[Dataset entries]
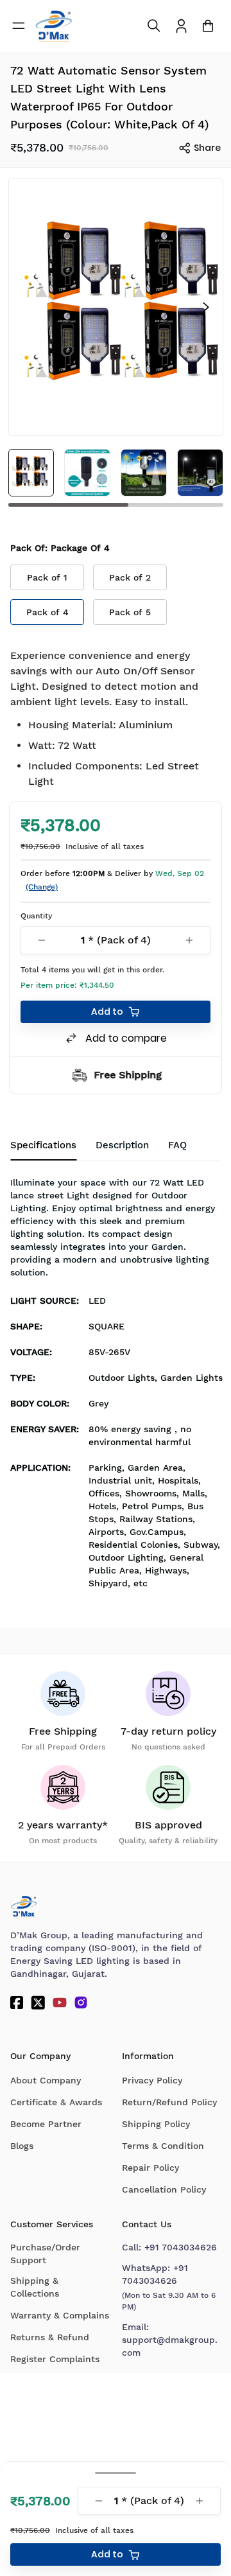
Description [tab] (122, 1145)
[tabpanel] (115, 1386)
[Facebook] (16, 2002)
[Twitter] (38, 2002)
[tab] (177, 1145)
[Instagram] (80, 2002)
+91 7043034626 (180, 2247)
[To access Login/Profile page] (181, 26)
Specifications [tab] (43, 1145)
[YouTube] (60, 2002)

# WORK REQUIRED
Retype the records exactly, but skip the pictures.

# TASK ANSWER
Description [tab] (122, 1145)
[tabpanel] (115, 1386)
[Facebook] (16, 2002)
[Twitter] (38, 2002)
[tab] (177, 1145)
[Instagram] (80, 2002)
+91 7043034626 (180, 2247)
[To access Login/Profile page] (181, 26)
Specifications [tab] (43, 1145)
[YouTube] (60, 2002)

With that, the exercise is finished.